Agora, o matiz ressurge como símbolo de renascimento, abertura e criatividade no mundo que começa a sair da pandemia. Ele foi escolhido a cor do ano pela Pantone, empresa que é referência mundial para gráficas, na versão chamada de Very Peri 17-3938 e definida da seguinte maneira: “Apresenta uma atitude despreocupada e uma curiosidade instigante, que anima o nosso espírito criativo”. Em 1999, a Pantone já havia indicado o caminho ao lançar o azul cerúleo, de céu, como a cor do milênio e a tonalidade do futuro. Parece ter acertado em cheio.
O universo da beleza, especialmente o da maquiagem, abraçou a tendência sem censura. Marcas como a francesa Givenchy e a canadense M.A.C., por exemplo, acabam de lançar batons azuis. No Brasil, O Boticário apostou nas sombras com os produtos da linha Intense by Manu Gavassi. Protagonista em desfiles internacionais como os das grifes Yves Saint Laurent, Gucci e Dion Lee, o pigmento vem sendo usado com certo ar de provocação, no avesso de sua imagem tradicional, associada a tranquilidade, serenidade e harmonia. “A utilização do azul na maquiagem é bem contraditória porque ele não é uma cor que combine com pele”, diz o maquiador Daniel Hernandez, que tem entre clientes Isabeli Fontana, Sabrina Sato e Naomi Campbell. Por ser uma cor fria, a paleta contrasta com os tons quentes da cútis. Contudo, o propósito é este mesmo: produzir ruído, algum desconforto.
O azul atrelado à sombra ao redor dos olhos oferece dramaticidade ao rosto. Pode ser aplicada com pincel, esfumada ou adornada com pedrinhas brilhantes. A recomendação de quem entende dos pincéis é deixar o pigmento restrito a uma área do rosto, evitando exageros. A maquiagem dispensa o blush. Máscara de cílios, ao contrário, está liberada. Vale também a pintura de unhas. O fundamental é não ter medo de ousar, com alguma parcimônia, de mãos dadas com a cor da hora.
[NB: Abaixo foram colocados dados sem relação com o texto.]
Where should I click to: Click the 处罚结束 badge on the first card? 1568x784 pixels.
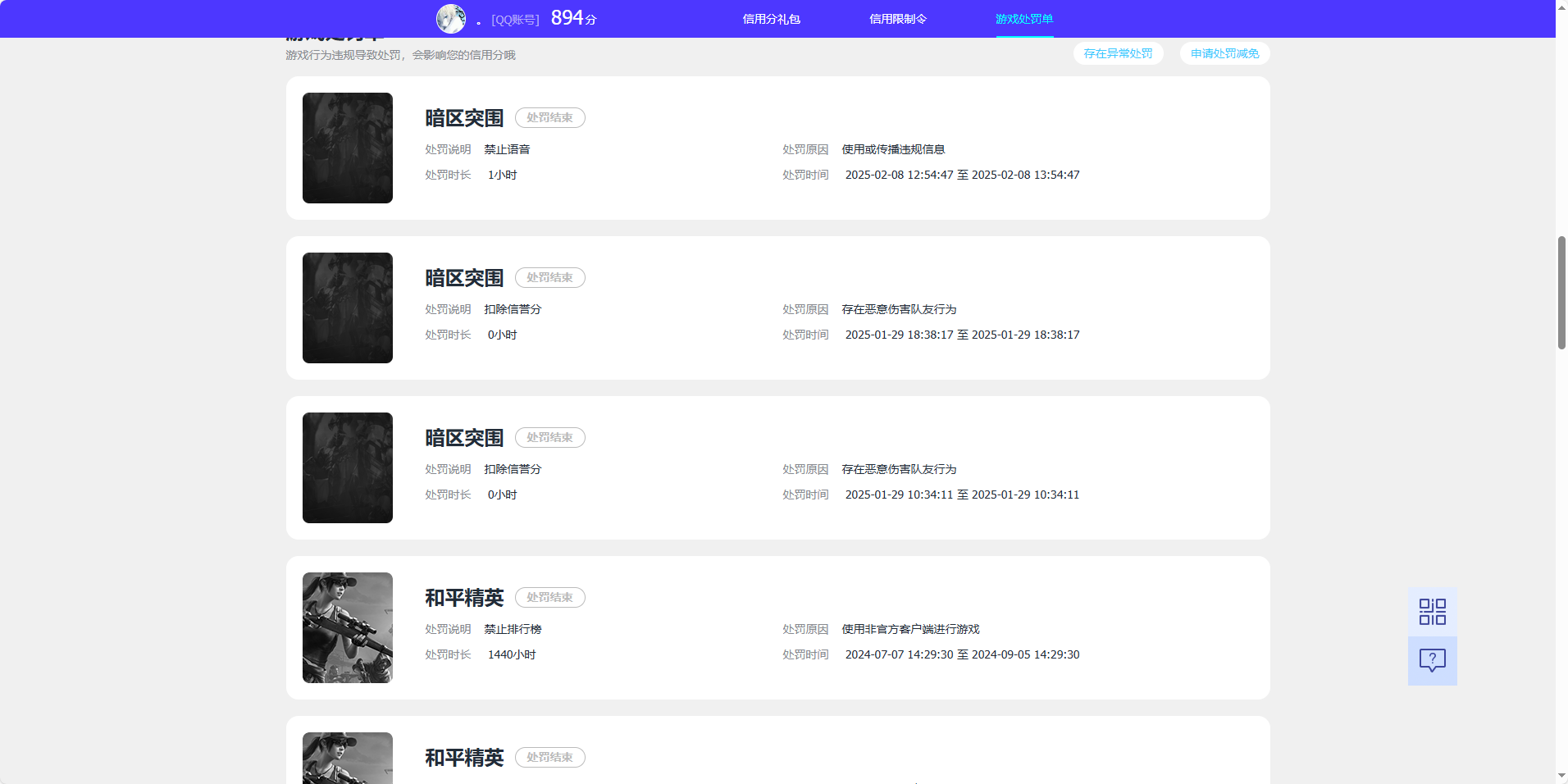(x=549, y=117)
Ou, como escreveu Clarice Lispector, logo depois de Gagarin nos informar que nosso planeta é da cor da ágata: “Para vermos o azul, olhamos para o céu. A Terra é azul para quem a olha do céu. Azul será uma cor em si, ou uma questão de distância? Ou uma questão de grande nostalgia? O inalcançável é sempre azul”.